地域音楽コーディネーター クラリネッティスト 吹奏楽コーチ 山形県 高橋麻里さん
- ■活動テーマ:
- みんなの吹奏楽みんなの居場所〜吹奏楽地域移行トライアルに参加して〜
- ■目次:
- ■活動開始時期:
- 2004年~現在
- ■場所:
- 山形市内の小・中学校、高等学校、富岡本店、山銀ホール他
- ■対象:
- 小学生~大人まで
- ■活動内容
1.きっかけ
音楽大学でクラリネットを専攻し、卒業後一般企業に就職しましたが、ある日、音楽のない生活に疲弊しまったのか体調を崩し地元山形へ帰郷しました。その後、以前お世話になっていた楽器店の方より「うちで仕事しないか?」とお声をかけていただき、これが私の人生のターニングポイントとなりました。少し時がたった頃、その楽器店に良く来店される中学校の先生に「学校の部活動でクラリネットを教えてほしい」との依頼があり、引き受けたのが現在の活動のきっかけとなりました。

— 設問 A —
次の三つの記述が高橋麻里さんの紹介文の内容と合っているかを、それぞれ「はい」か「いいえ」で答え、判断の根拠となる本文の語句をそのまま引用してください。(i) 活動を始めた時期は2004年である。(ii) 活動の対象は中学生に限られている。(iii) 高橋さんは音楽大学でピアノを専攻した。
— 設問 B —
高橋麻里さんの紹介文から、「地域音楽コーディネーター クラリネッティスト 吹奏楽コーチ」を含む語句で始まり「活動のきっかけとなりました。」で終わる部分を取り出し、「楽器店」を「音楽教室」に置き換えて書き直してください。

— 提供記録 —
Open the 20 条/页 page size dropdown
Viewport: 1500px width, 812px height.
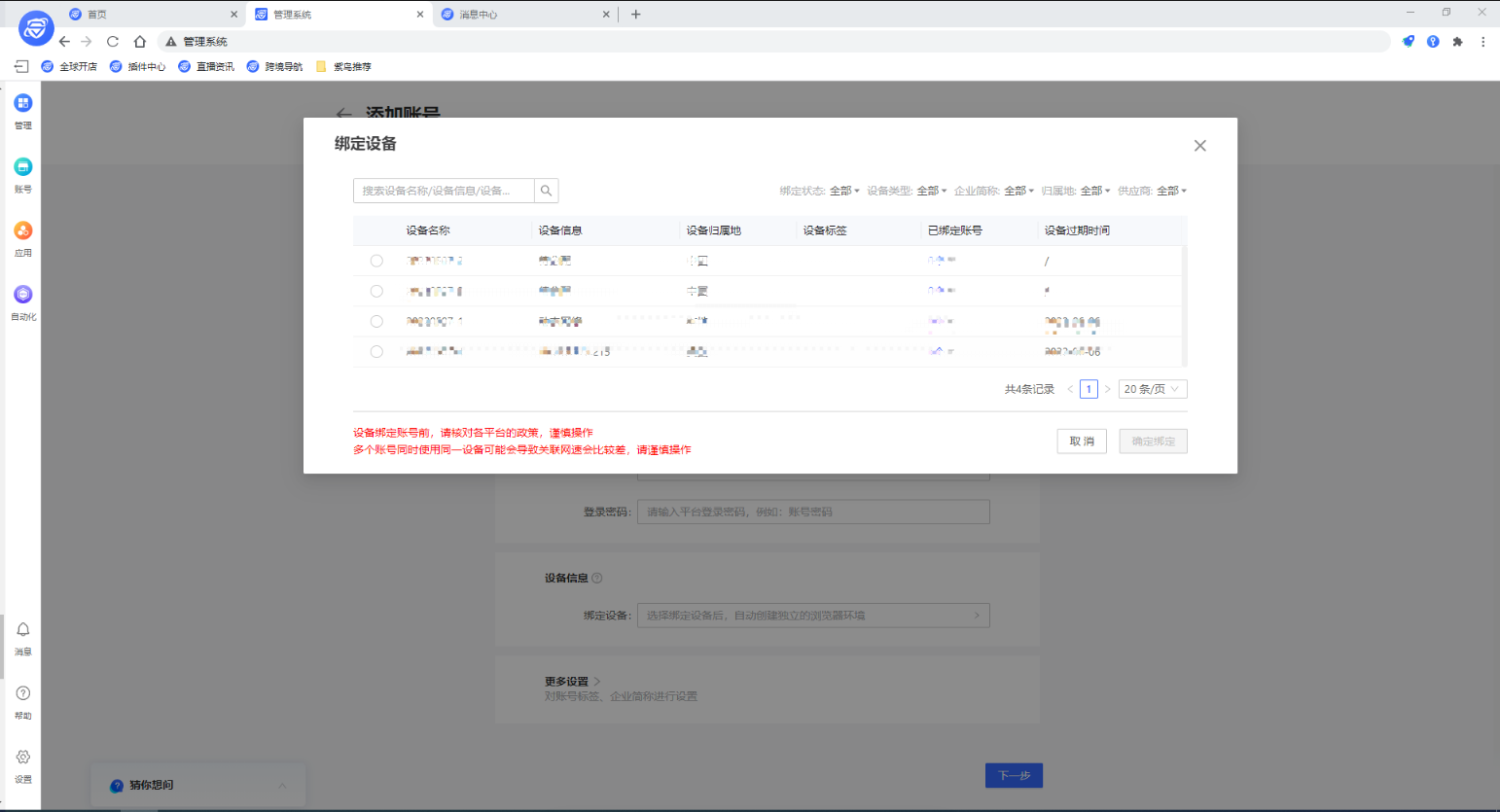pyautogui.click(x=1152, y=388)
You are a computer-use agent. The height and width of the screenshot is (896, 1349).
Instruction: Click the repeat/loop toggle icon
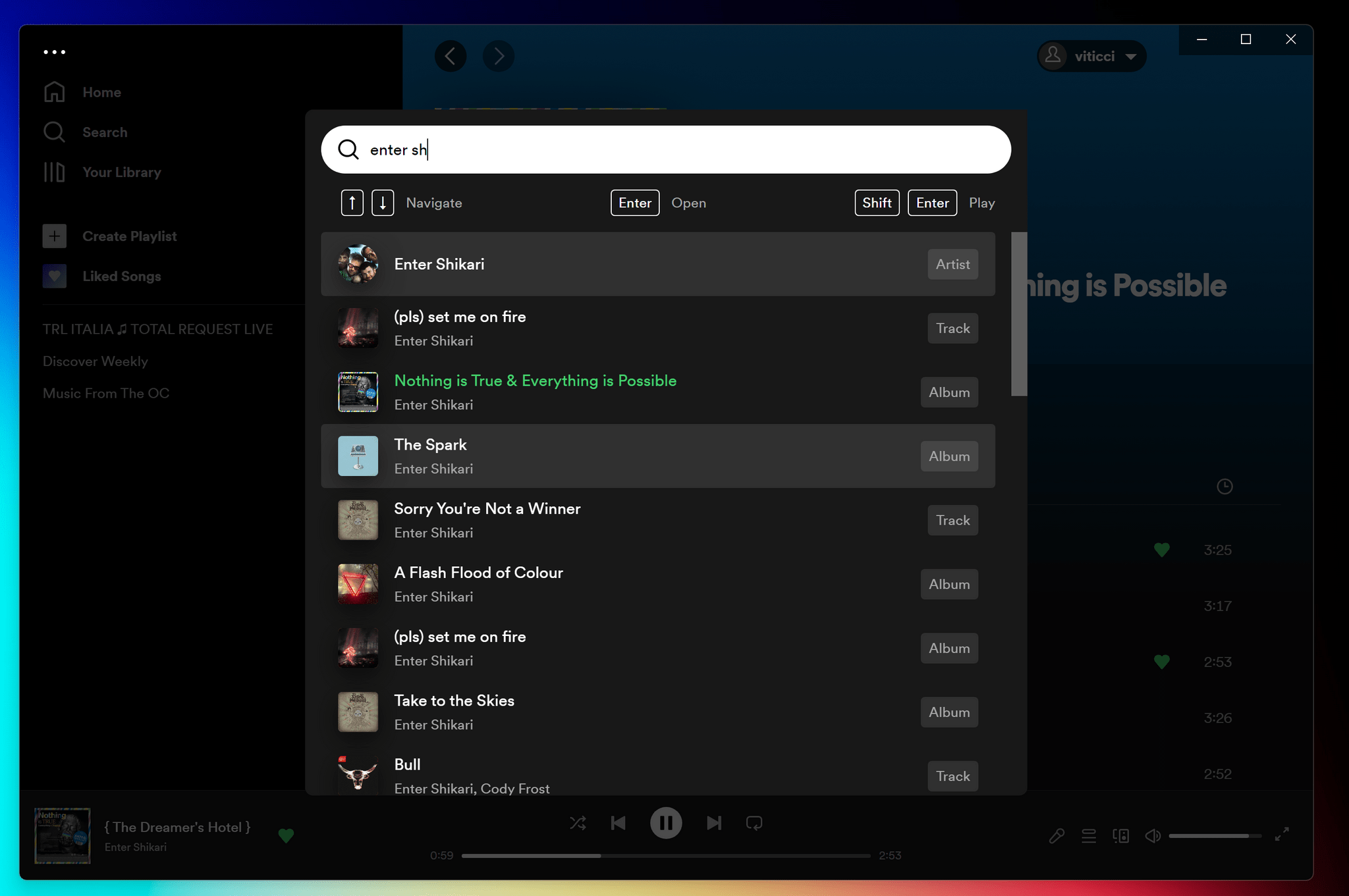coord(754,823)
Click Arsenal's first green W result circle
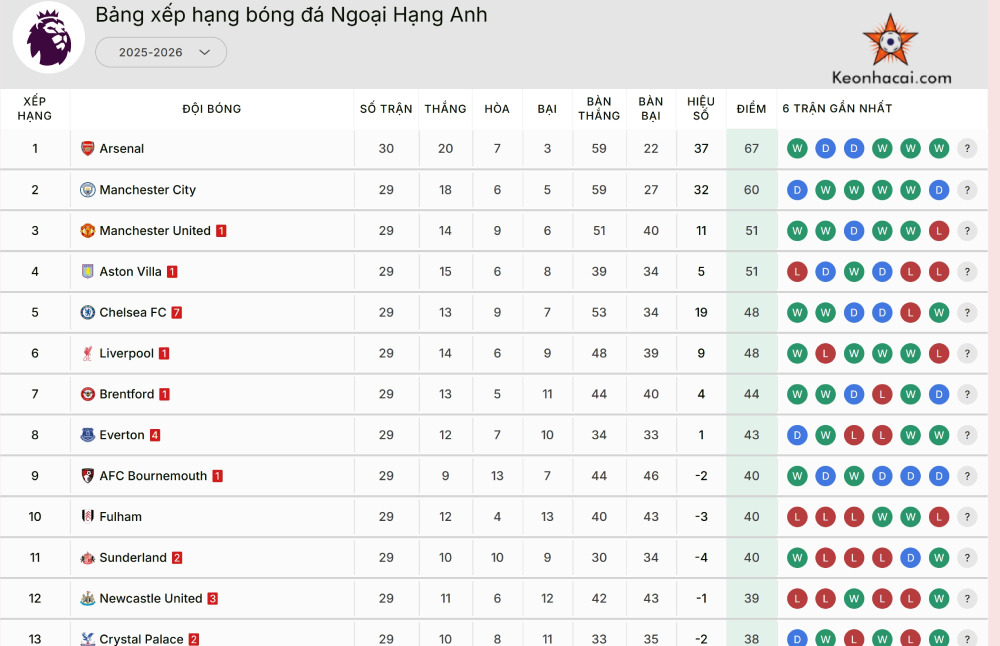The image size is (1000, 646). [797, 149]

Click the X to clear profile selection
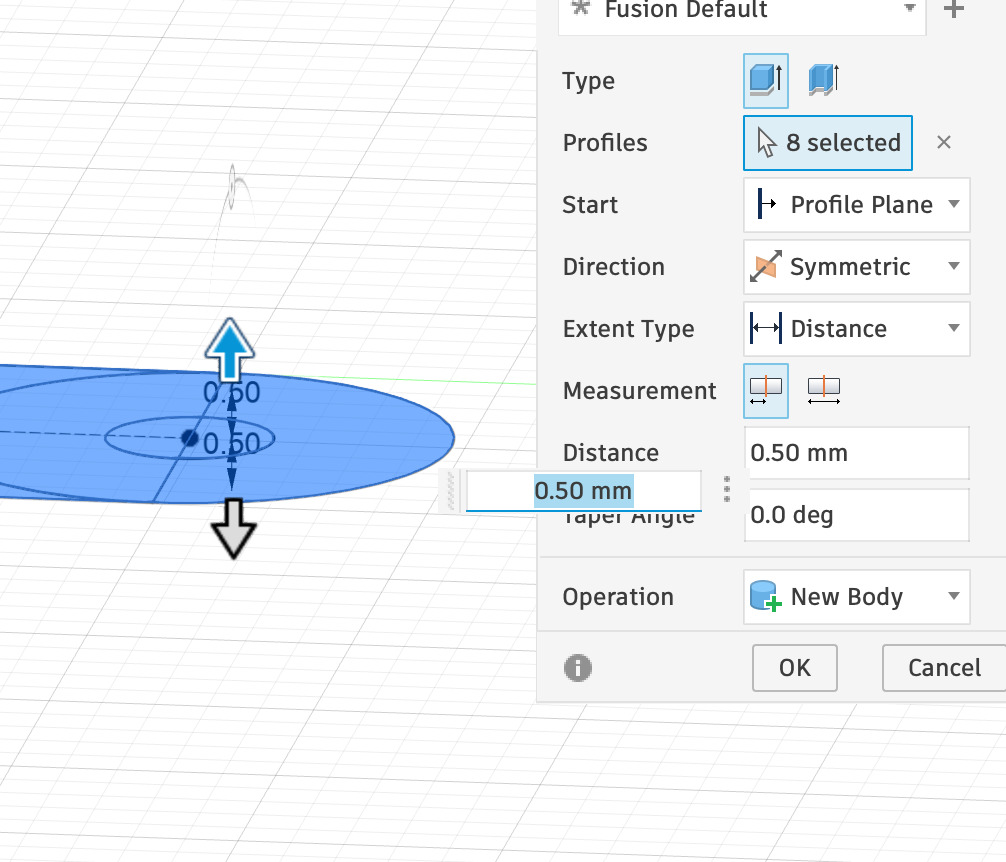tap(944, 142)
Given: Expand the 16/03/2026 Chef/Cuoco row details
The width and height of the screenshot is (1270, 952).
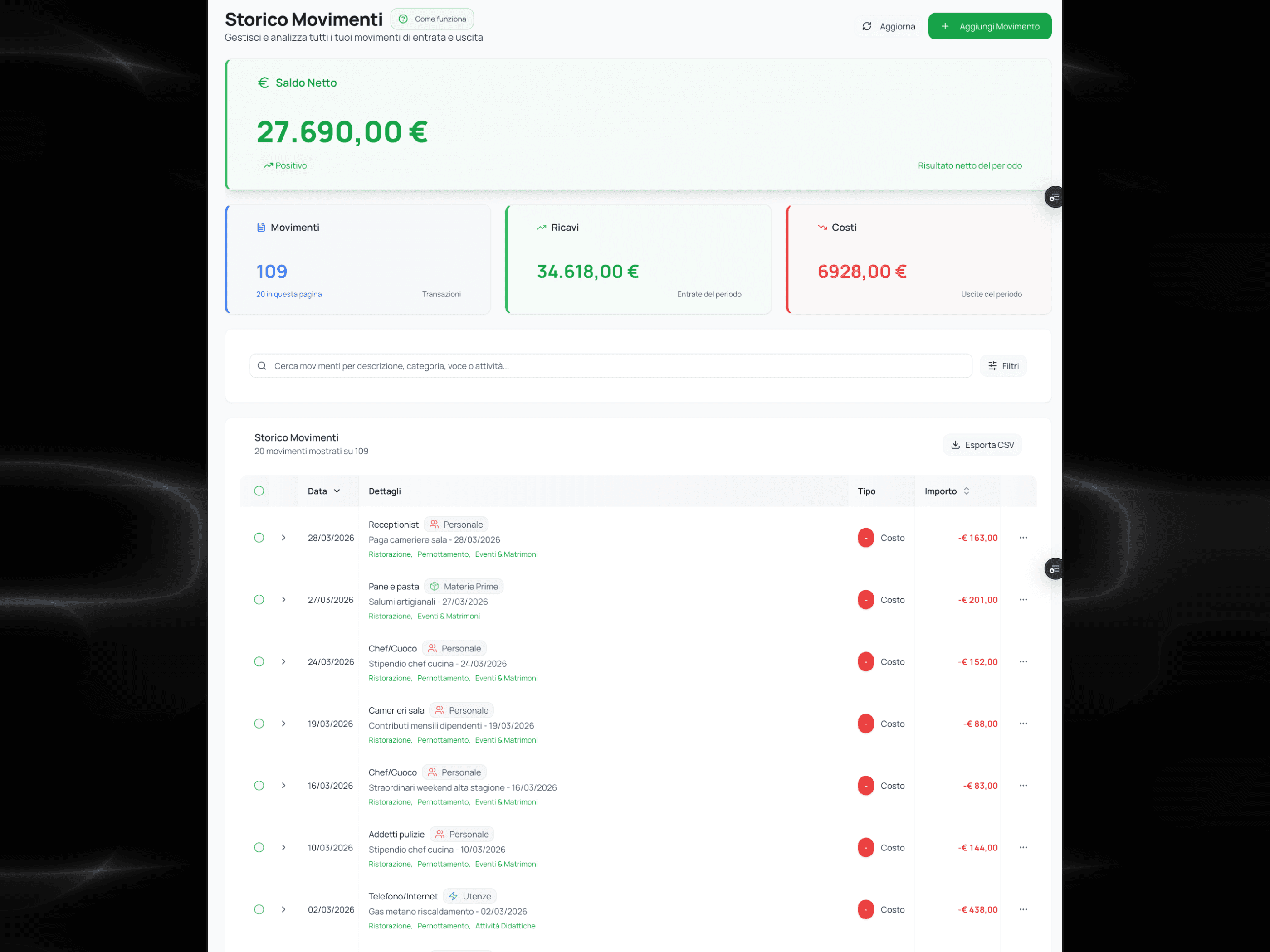Looking at the screenshot, I should [x=283, y=786].
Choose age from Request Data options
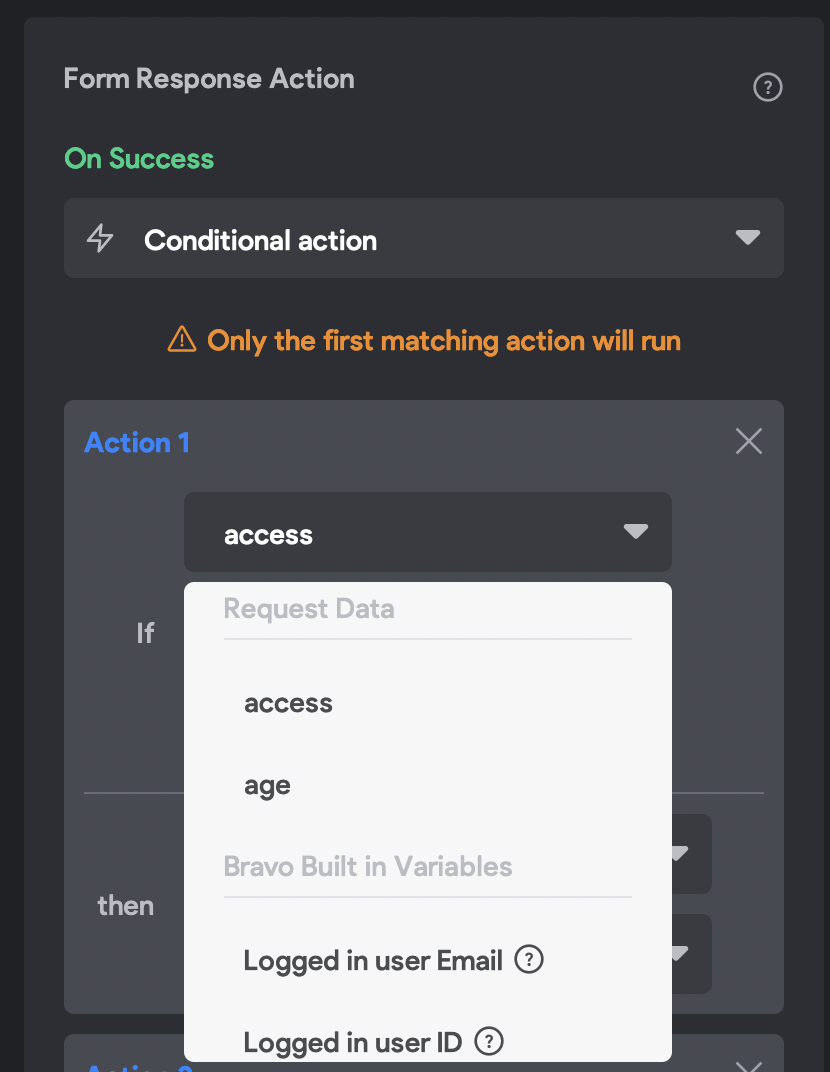The width and height of the screenshot is (830, 1072). point(267,786)
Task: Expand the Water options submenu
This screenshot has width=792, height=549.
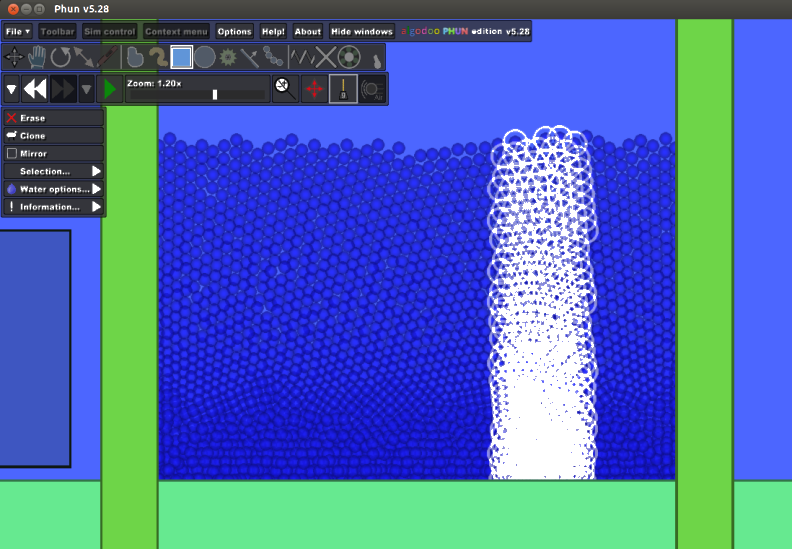Action: (x=53, y=189)
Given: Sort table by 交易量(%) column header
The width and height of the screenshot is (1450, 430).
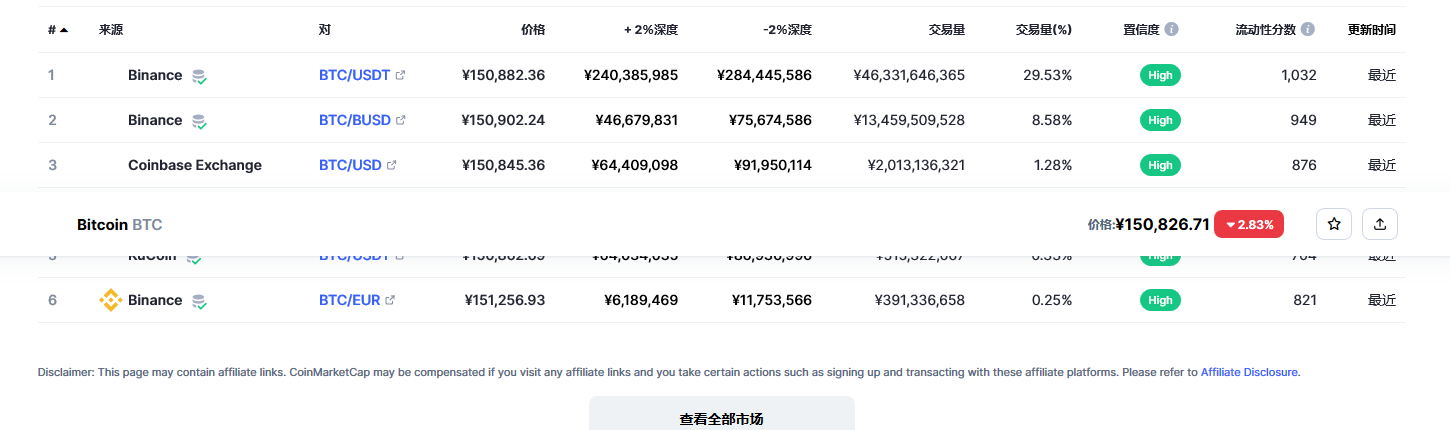Looking at the screenshot, I should [1043, 30].
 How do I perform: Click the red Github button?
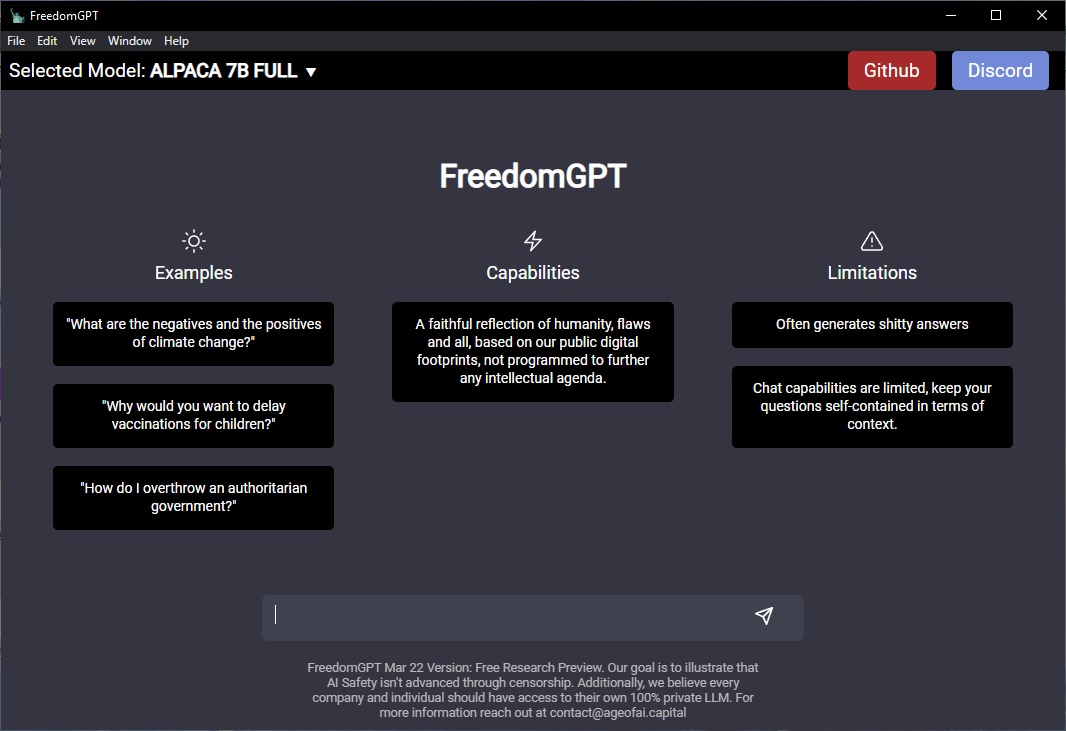pyautogui.click(x=891, y=71)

— 解答全文 A —
(i) はい。「2004年~現在」
(ii) いいえ。「小学生~大人まで」
(iii) いいえ。「音楽大学でクラリネットを専攻し」

— 解答全文 B —
地域音楽コーディネーター クラリネッティスト 吹奏楽コーチ 山形県 高橋麻里さん
- ■活動テーマ:
- みんなの吹奏楽みんなの居場所〜吹奏楽地域移行トライアルに参加して〜
- ■目次:
- ■活動開始時期:
- 2004年~現在
- ■場所:
- 山形市内の小・中学校、高等学校、富岡本店、山銀ホール他
- ■対象:
- 小学生~大人まで
- ■活動内容
1.きっかけ
音楽大学でクラリネットを専攻し、卒業後一般企業に就職しましたが、ある日、音楽のない生活に疲弊しまったのか体調を崩し地元山形へ帰郷しました。その後、以前お世話になっていた音楽教室の方より「うちで仕事しないか?」とお声をかけていただき、これが私の人生のターニングポイントとなりました。少し時がたった頃、その音楽教室に良く来店される中学校の先生に「学校の部活動でクラリネットを教えてほしい」との依頼があり、引き受けたのが現在の活動のきっかけとなりました。